*** Supplied material

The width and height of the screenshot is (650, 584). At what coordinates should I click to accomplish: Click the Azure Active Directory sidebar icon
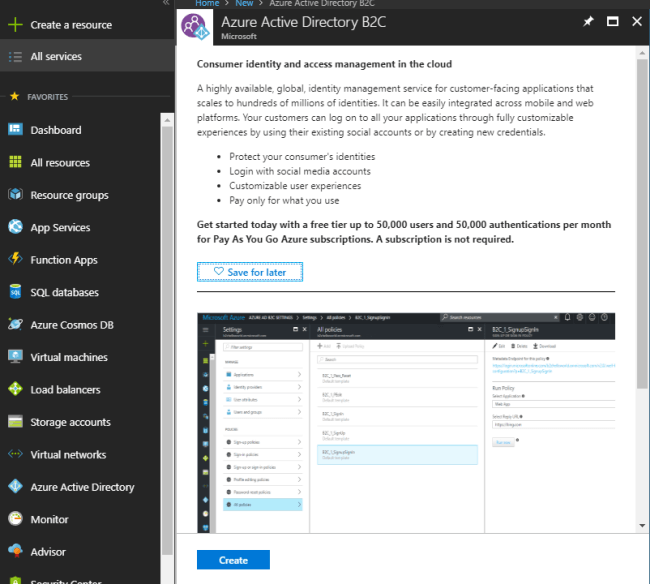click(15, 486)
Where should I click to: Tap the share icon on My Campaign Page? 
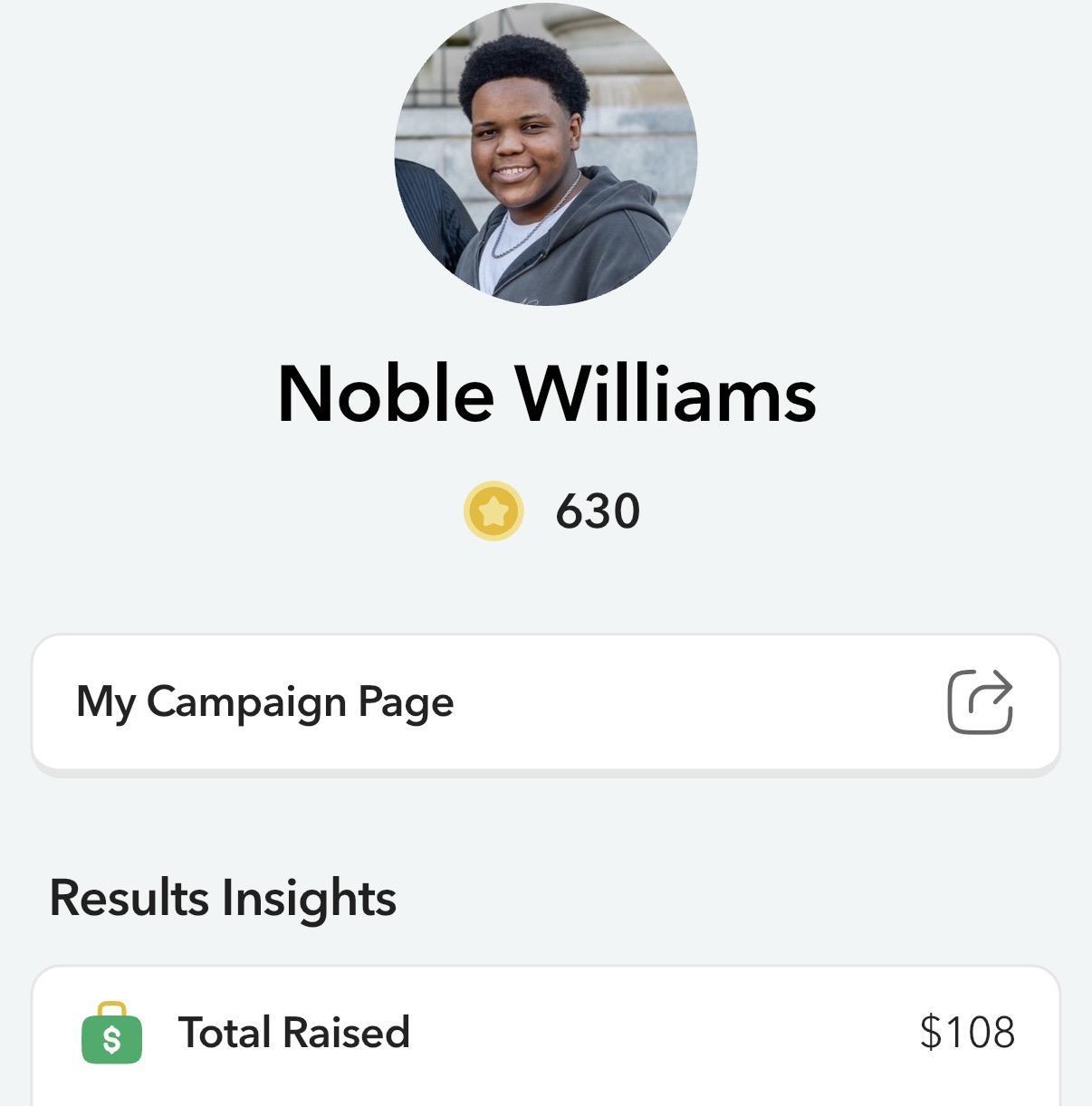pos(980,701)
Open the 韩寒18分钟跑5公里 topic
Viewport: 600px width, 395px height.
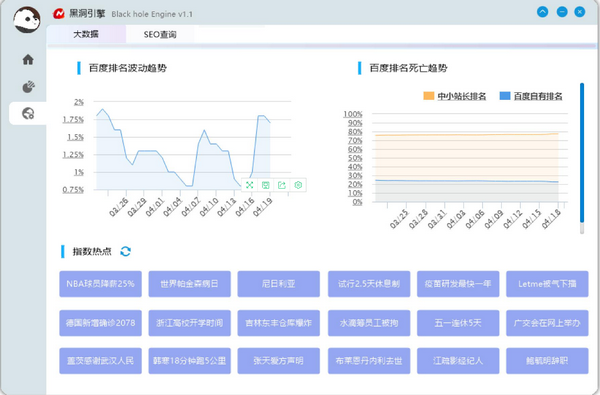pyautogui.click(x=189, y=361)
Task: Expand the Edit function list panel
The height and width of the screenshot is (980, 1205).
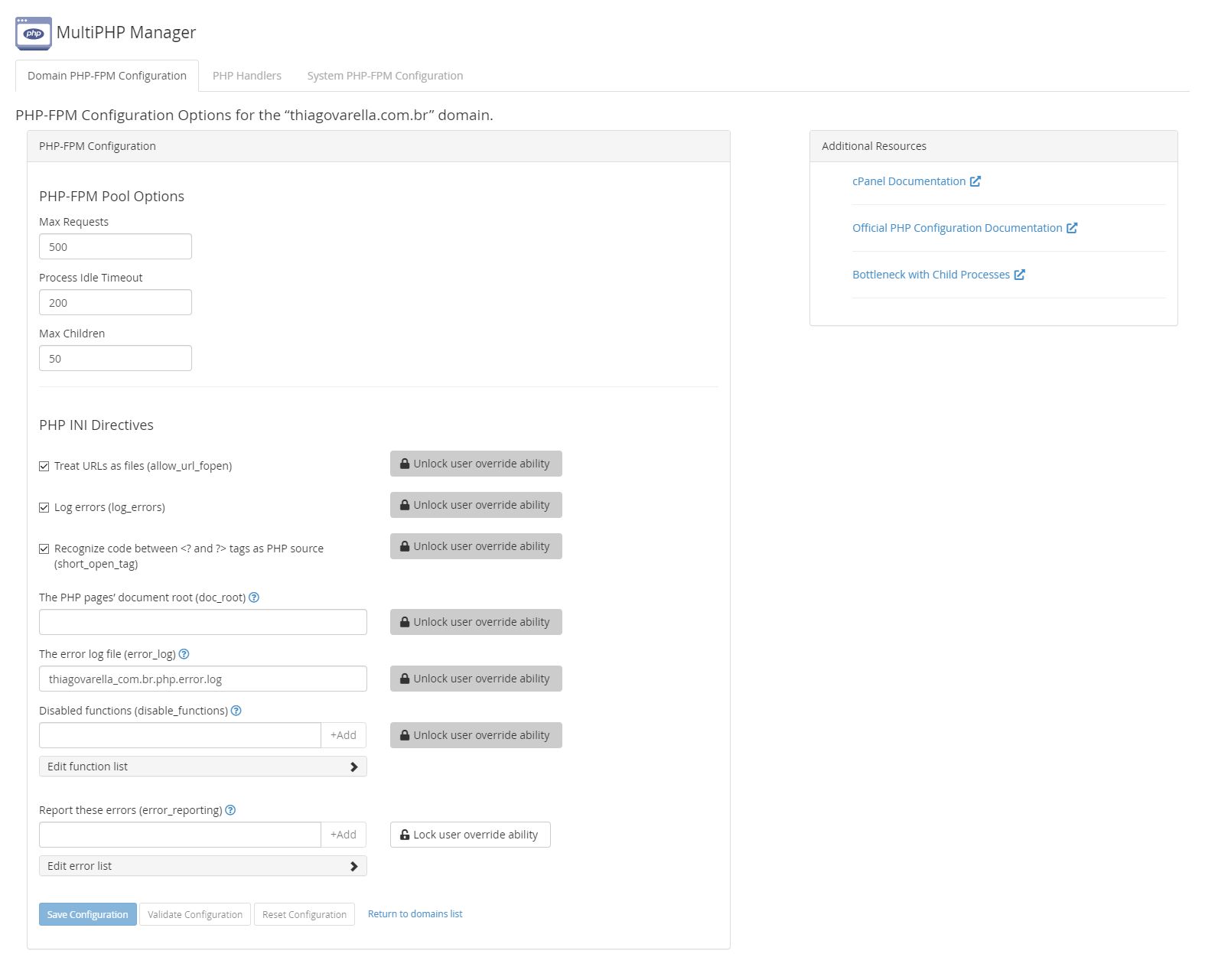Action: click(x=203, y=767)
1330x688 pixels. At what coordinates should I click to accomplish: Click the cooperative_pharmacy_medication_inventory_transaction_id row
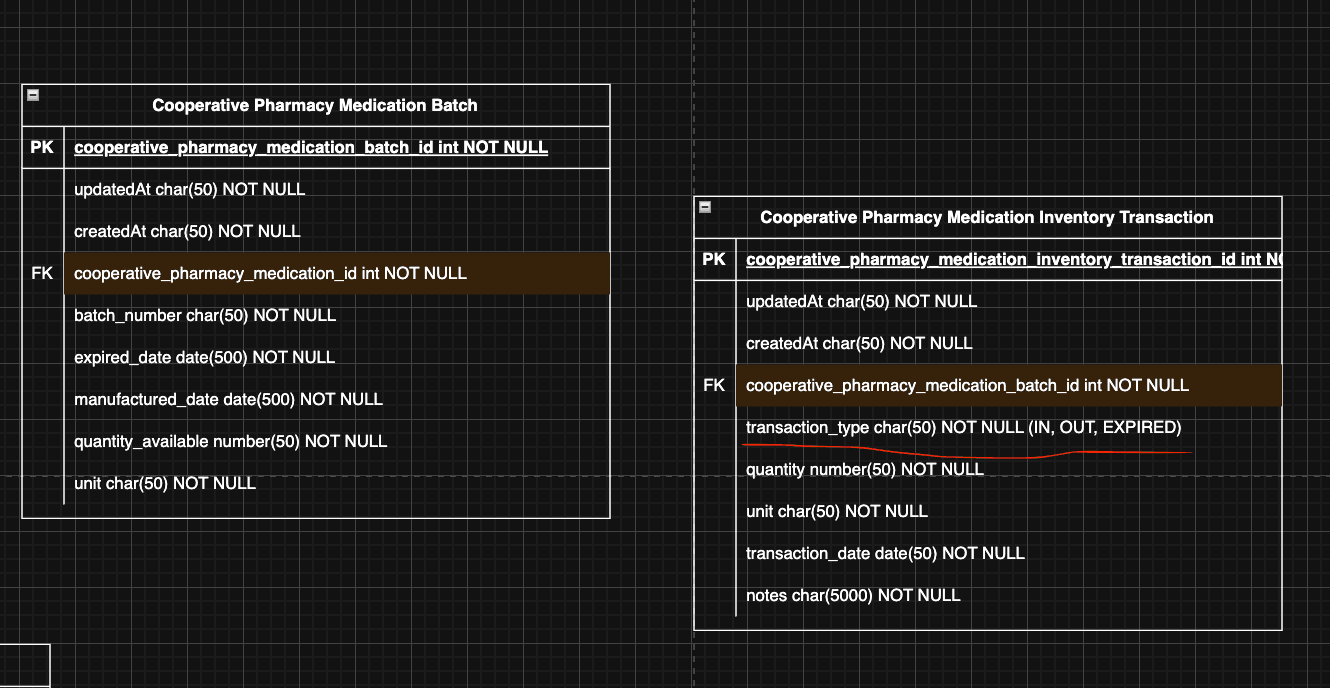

******
*** Supplied material

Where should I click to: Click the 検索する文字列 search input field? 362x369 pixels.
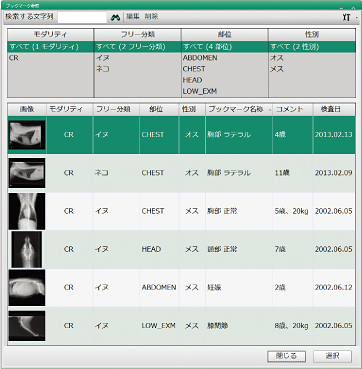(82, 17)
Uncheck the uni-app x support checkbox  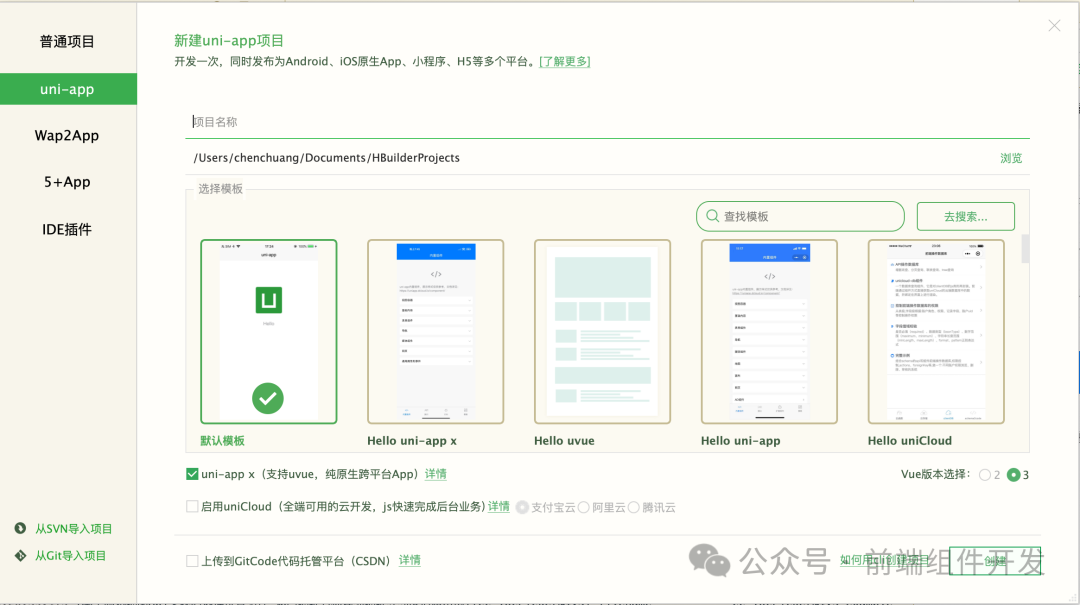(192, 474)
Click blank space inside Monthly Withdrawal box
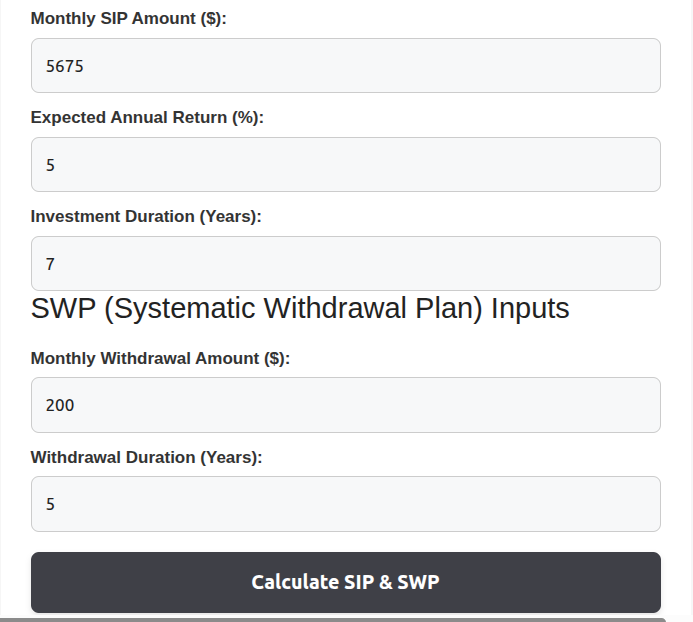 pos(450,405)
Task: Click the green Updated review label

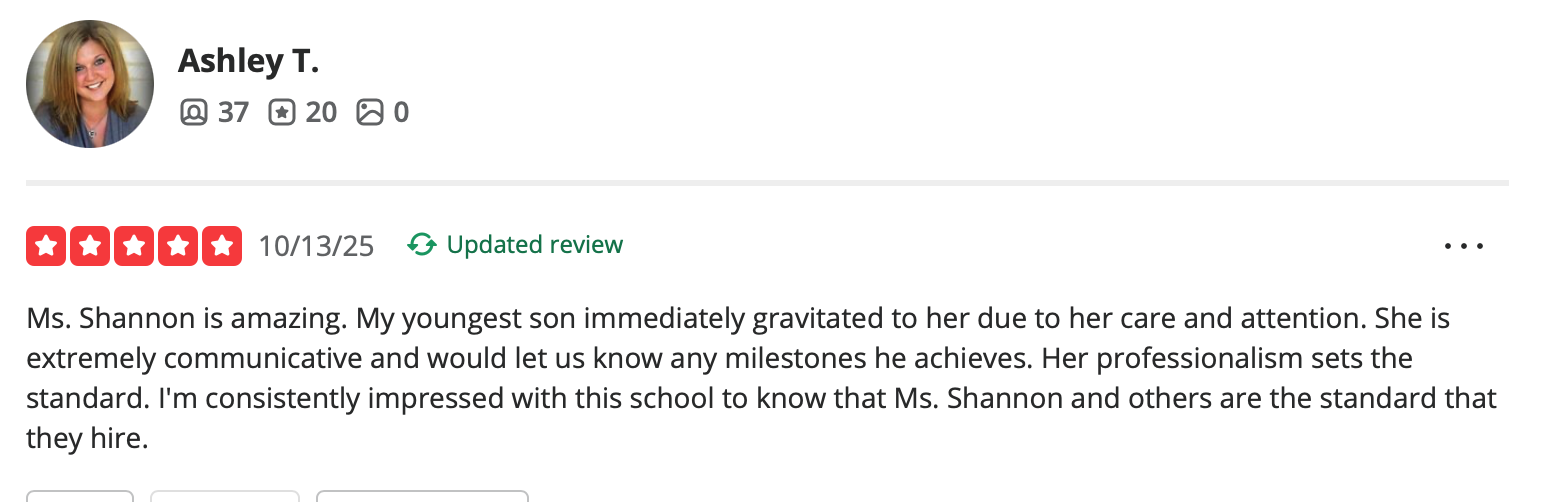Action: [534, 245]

******

▶ [Given request]: Render the lines as a JSON list of strings, one string per line and no blank lines, starting at the line that contains "The width and" and stopping after the line that contains "1330x688 pixels. At". Leave the pictures out.

▶ [Written solution]:
[
  "The width and height of the screenshot is (650, 584). At what coordinates should I click to accomplish: Click the Azure Active Directory sidebar icon",
  "click(15, 486)",
  "Where should I click to: Tap the share icon on My Campaign Page? ",
  "pos(980,701)",
  "Open the 韩寒18分钟跑5公里 topic",
  "Viewport: 600px width, 395px height.",
  "pyautogui.click(x=189, y=361)",
  "Task: Expand the Edit function list panel",
  "The height and width of the screenshot is (980, 1205).",
  "Action: click(x=203, y=767)",
  "1330x688 pixels. At what coordinates should I click to accomplish: Click the cooperative_pharmacy_medication_inventory_transaction_id row"
]